Virtual and Augmented Reality for Community Preparedness to Disasters (Part 2)

Transportation & Infrastructure,
Urban


Project Sponsor:

 


Abstract

This project will create physically realistic virtual and augmented reality (VR and AR) environments that represent extreme events such as wildfires, floods, landslides, winds, and earthquakes affecting our communities. The project will use these environments to show how resilient infrastructure and response preparedness in a disaster can significantly reduce the probability of physical and human losses. The virtual environment will then be deployed to VR/AR devices for egocentric and immersive viewing. The project will be led by the NYU Immersive Computing Lab, NYU Disaster Risk Analysis Lab, and the World Bank’s Global Program for Safer Schools (GPSS). The project’s main goal is to raise awareness and prepare our communities to respond to extreme events using immersive realities to enhance the effectiveness of drills, such as evacuating during floods.


Project Description & Overview

The project will focus on building AR/VR environments for floods and earthquakes and assessing surveying people’s responses to them. Students will select the infrastructure of interest (e.g., schools, hospitals) according to their interests and data availability. The project will have three parts:

  1. Building an augmented reality environment for floods*: Students will create an augmented reality environment to represent floods with data from New York City. Using 3D building data, flood records, and projections for sea-level rise, the students will create urban flooding environments useful for testing community response and decision-making, e.g., during evacuations.
  2. Building virtual reality environment for earthquakes*: Students will use existing data on building response to earthquakes to create a virtual reality environment with buildings shaking during an earthquake. Students will develop these environments for different earthquake magnitudes and shaking levels to assess vibration and overturning of non-structural elements in the building and damage in the structural elements.
  3. Surveying human response in virtual reality environments: Students will test the effectiveness of these immersive environments by designing a survey to assess their experience.
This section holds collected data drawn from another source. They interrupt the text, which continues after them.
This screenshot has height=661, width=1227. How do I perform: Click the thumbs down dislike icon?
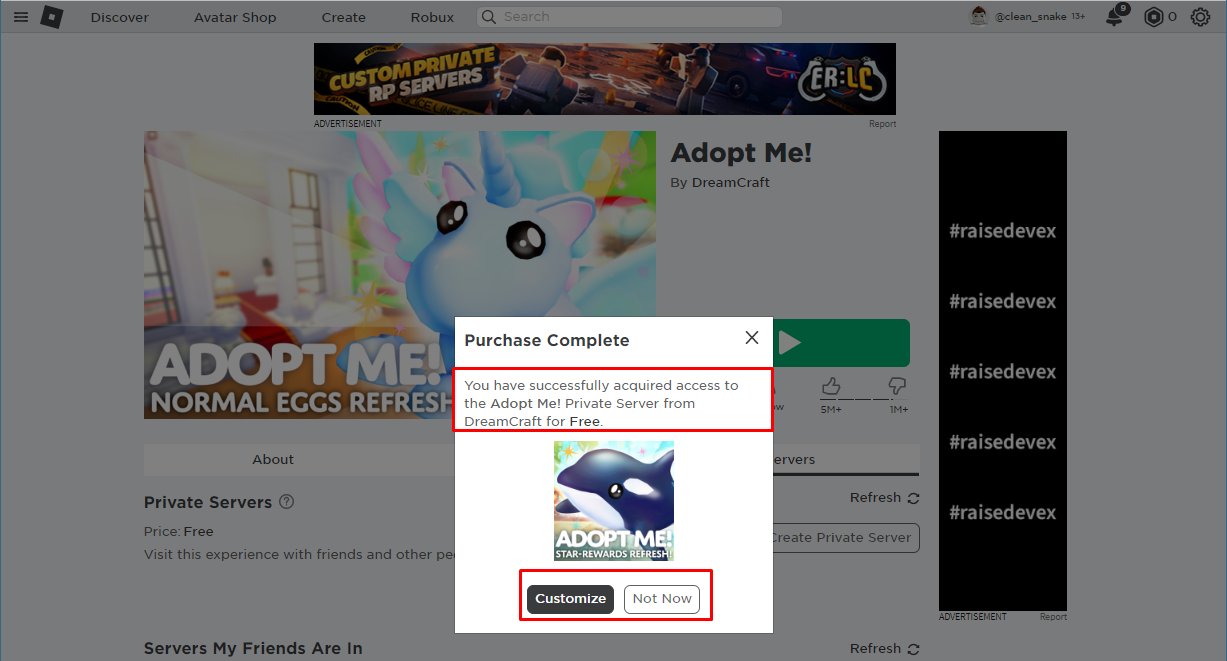click(x=897, y=386)
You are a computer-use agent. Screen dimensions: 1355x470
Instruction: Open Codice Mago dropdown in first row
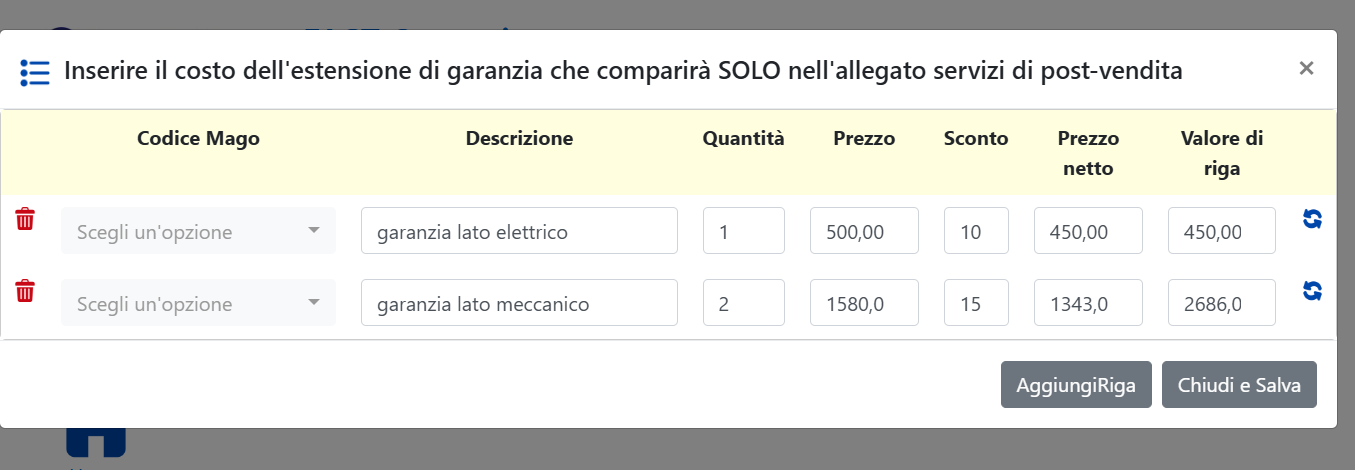pyautogui.click(x=198, y=231)
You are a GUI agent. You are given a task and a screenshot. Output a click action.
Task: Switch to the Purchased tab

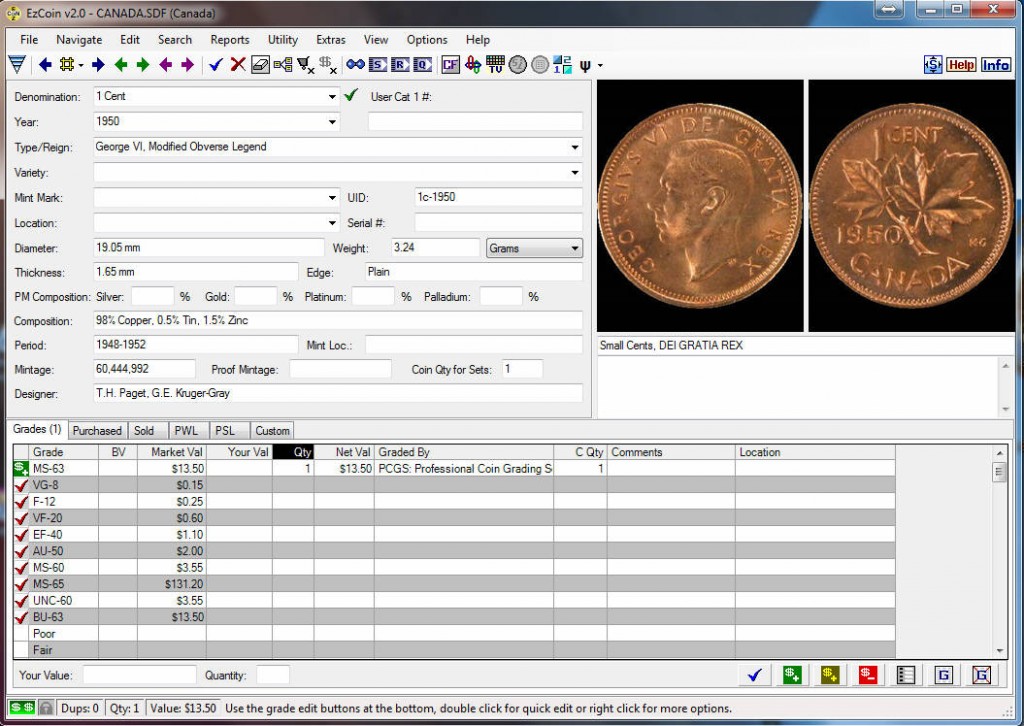click(97, 431)
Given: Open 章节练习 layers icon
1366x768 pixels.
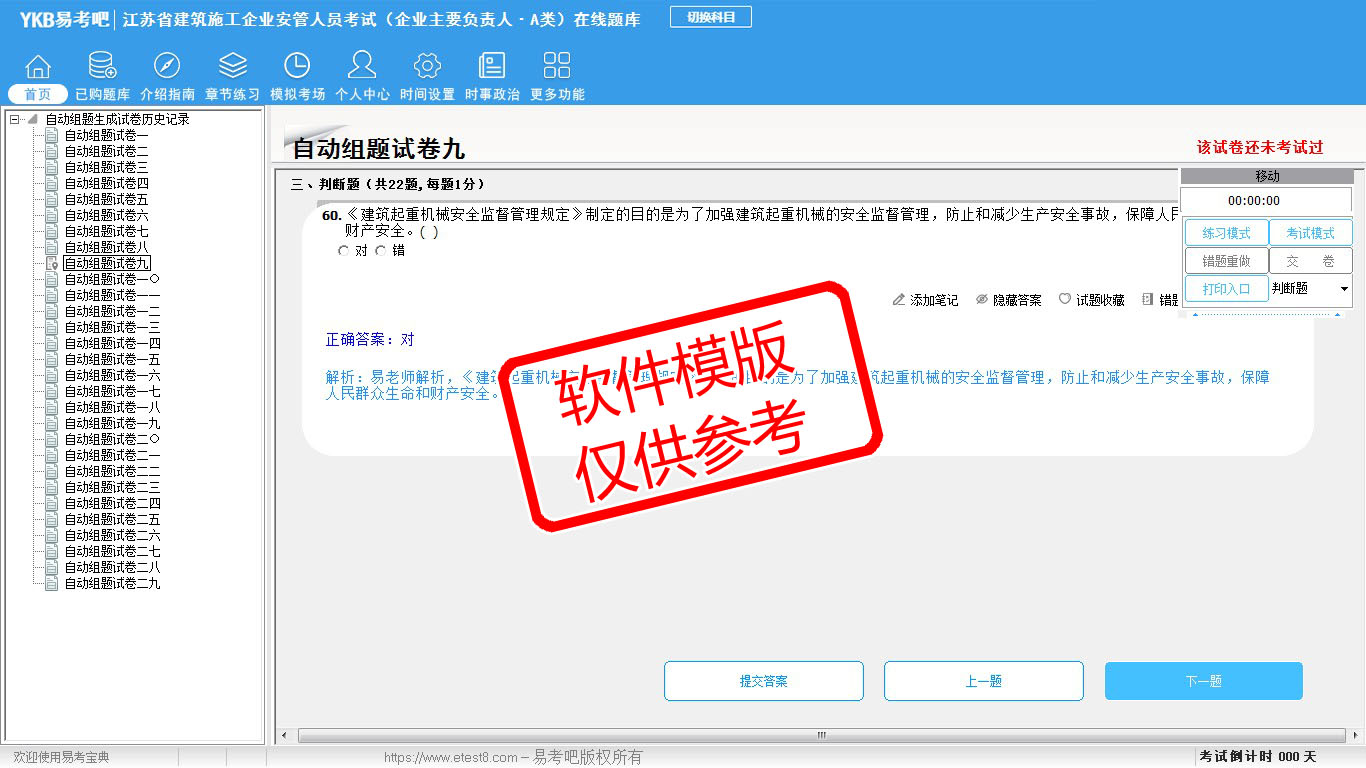Looking at the screenshot, I should click(232, 67).
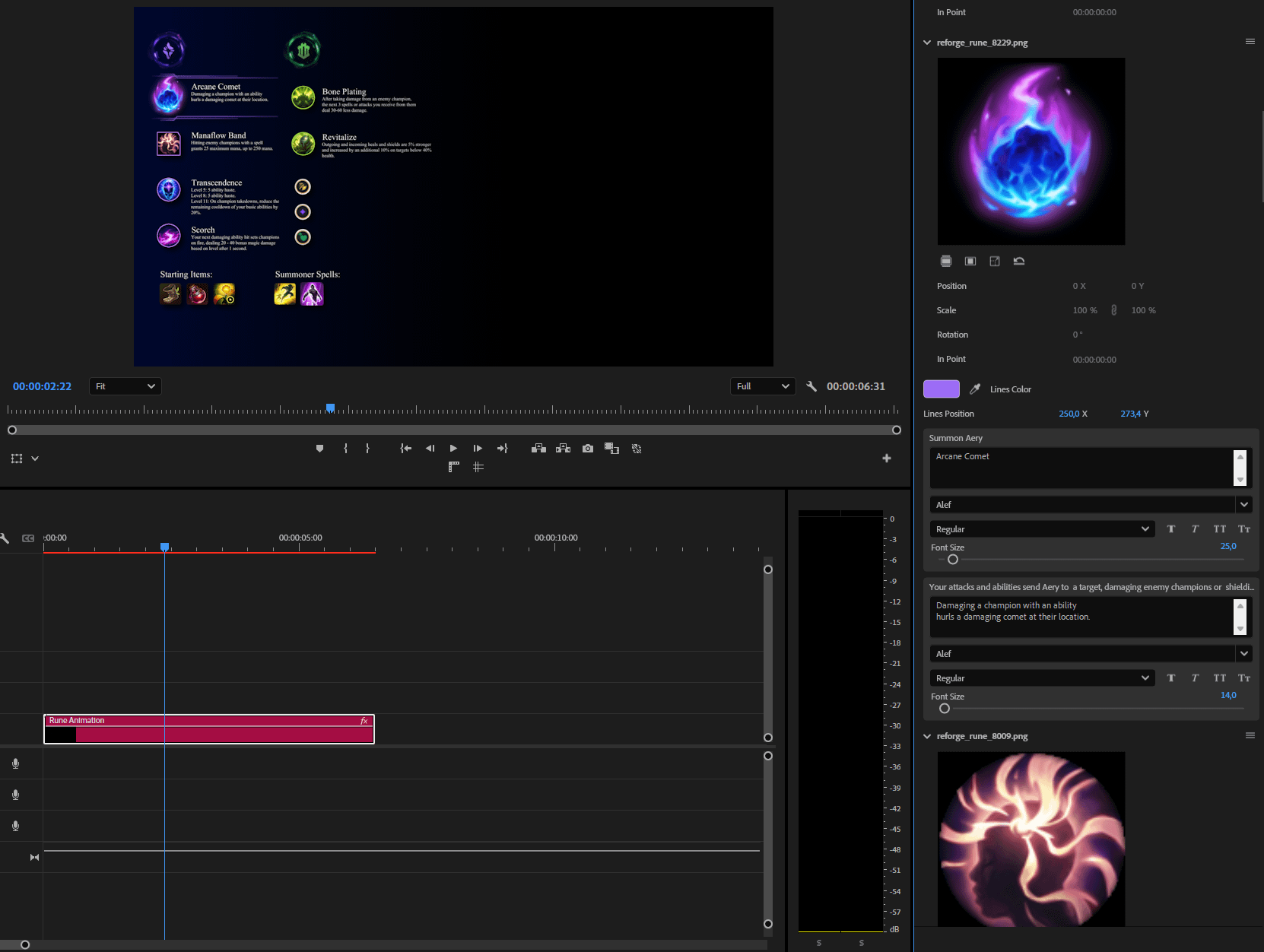
Task: Toggle the scale link constrain proportions icon
Action: [x=1114, y=310]
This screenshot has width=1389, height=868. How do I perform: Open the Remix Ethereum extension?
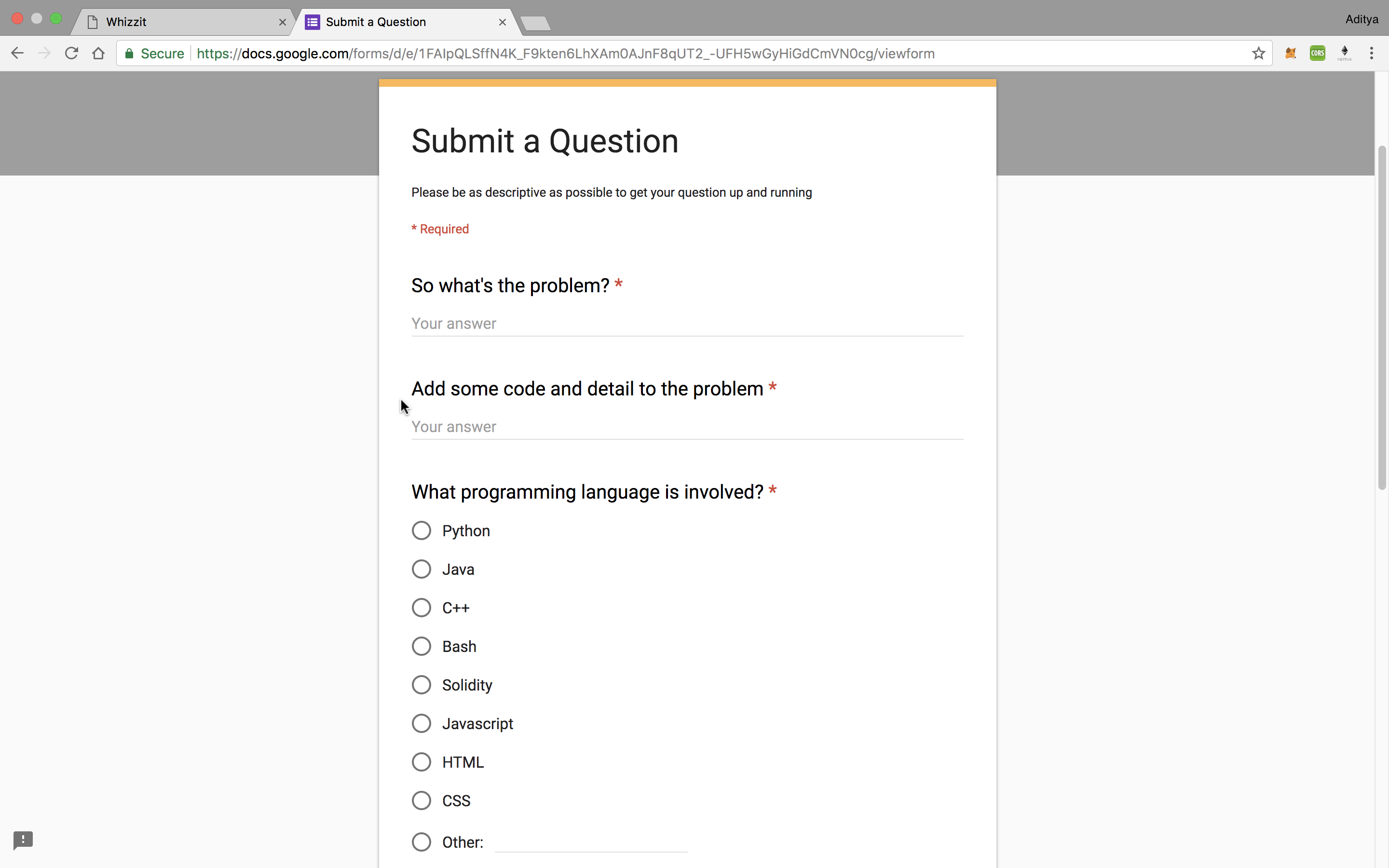1344,53
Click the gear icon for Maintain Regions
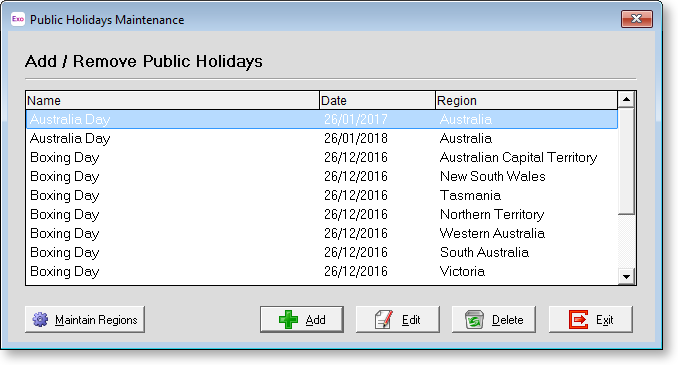Image resolution: width=678 pixels, height=365 pixels. (41, 320)
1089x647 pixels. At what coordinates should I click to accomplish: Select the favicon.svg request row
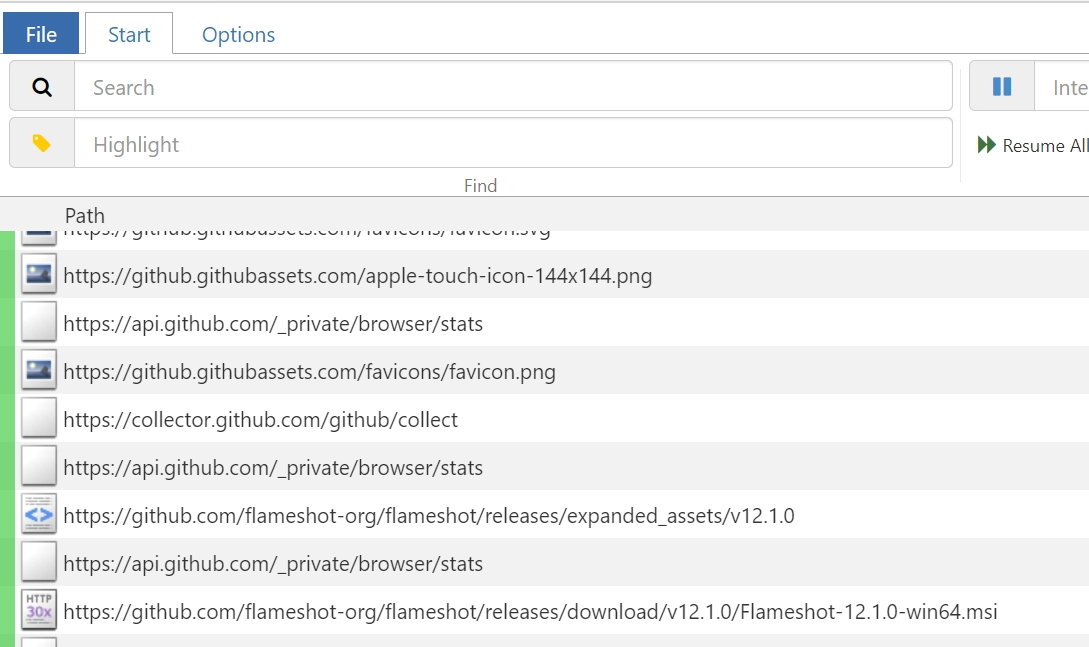point(300,230)
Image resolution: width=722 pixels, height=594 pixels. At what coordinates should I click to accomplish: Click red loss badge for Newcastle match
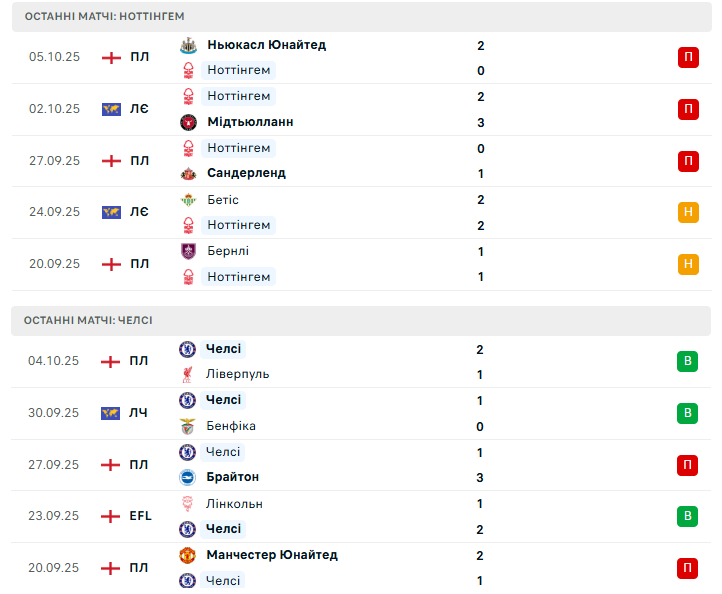[688, 57]
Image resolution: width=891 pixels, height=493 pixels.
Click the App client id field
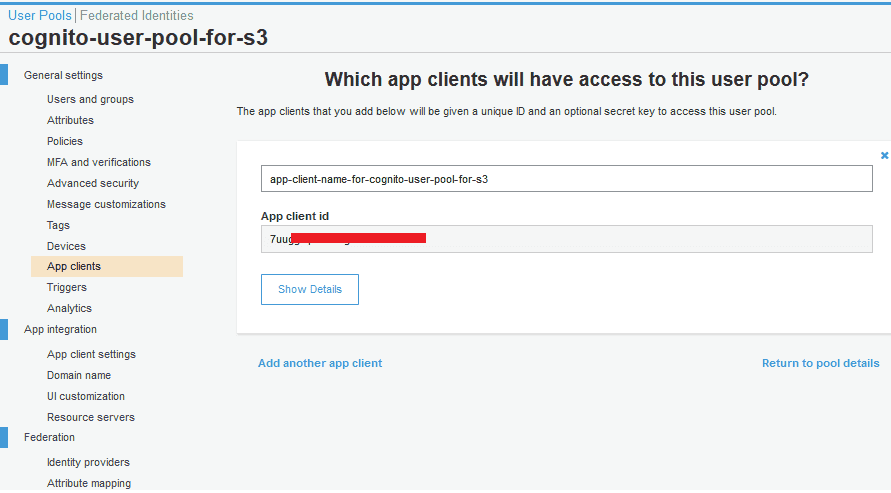[x=566, y=239]
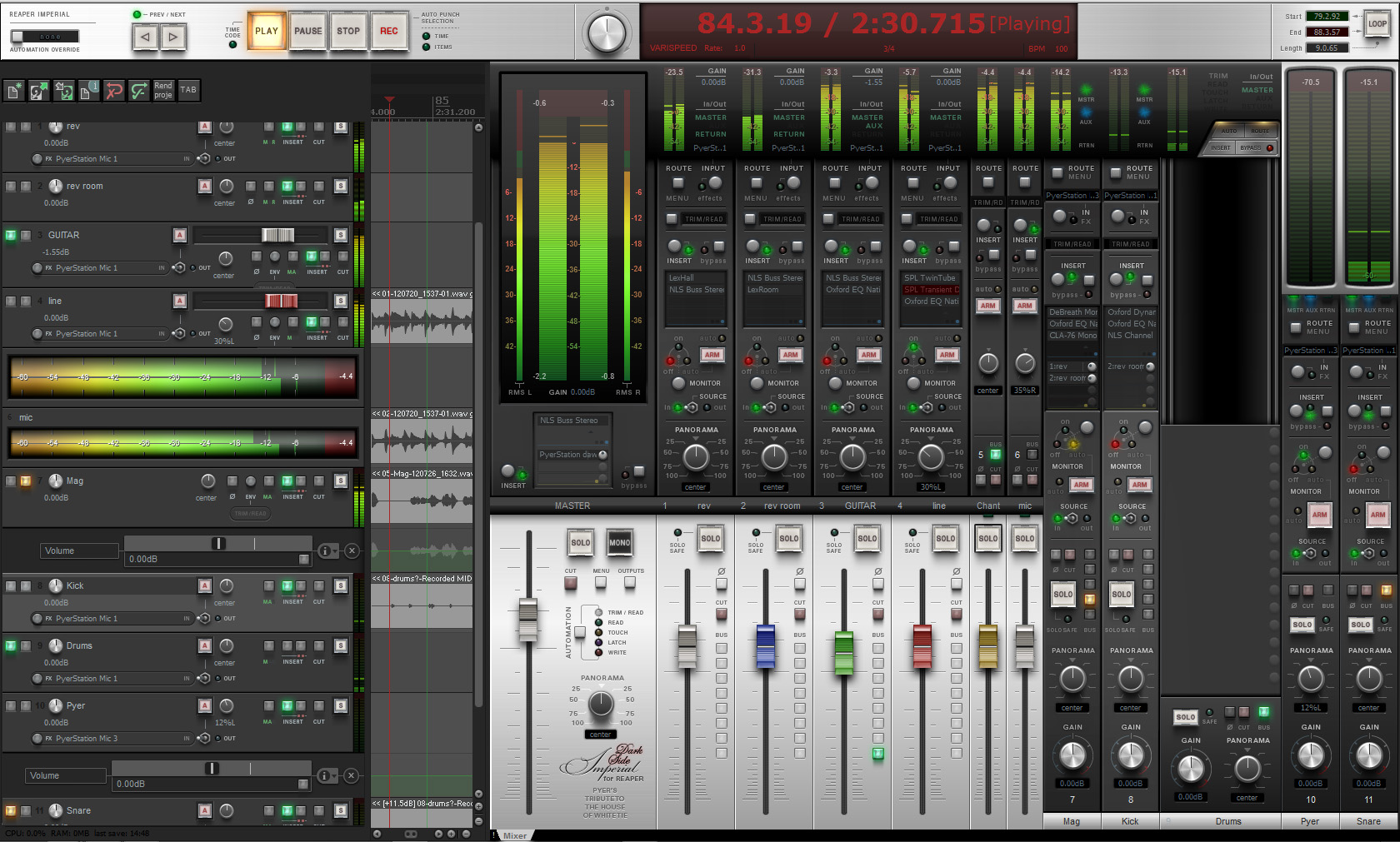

Results will be compared with interviews for people who witnessed the floods during Hurricane Ida in 2021.

*VR/AR environment interactivity will be explored.


Datasets

  • Floods 

    • 3d building data for NYC
    • Flood records, maps, and projections
  • Earthquakes
    • Building shaking records during earthquakes

Competencies

Students will require a background in immersive reality, with experience in Unity. Otherwise, they are highly encouraged to enroll in the Urban Data visualization Class. Please contact professor Ceferino or Sun for further inquiries about competencies.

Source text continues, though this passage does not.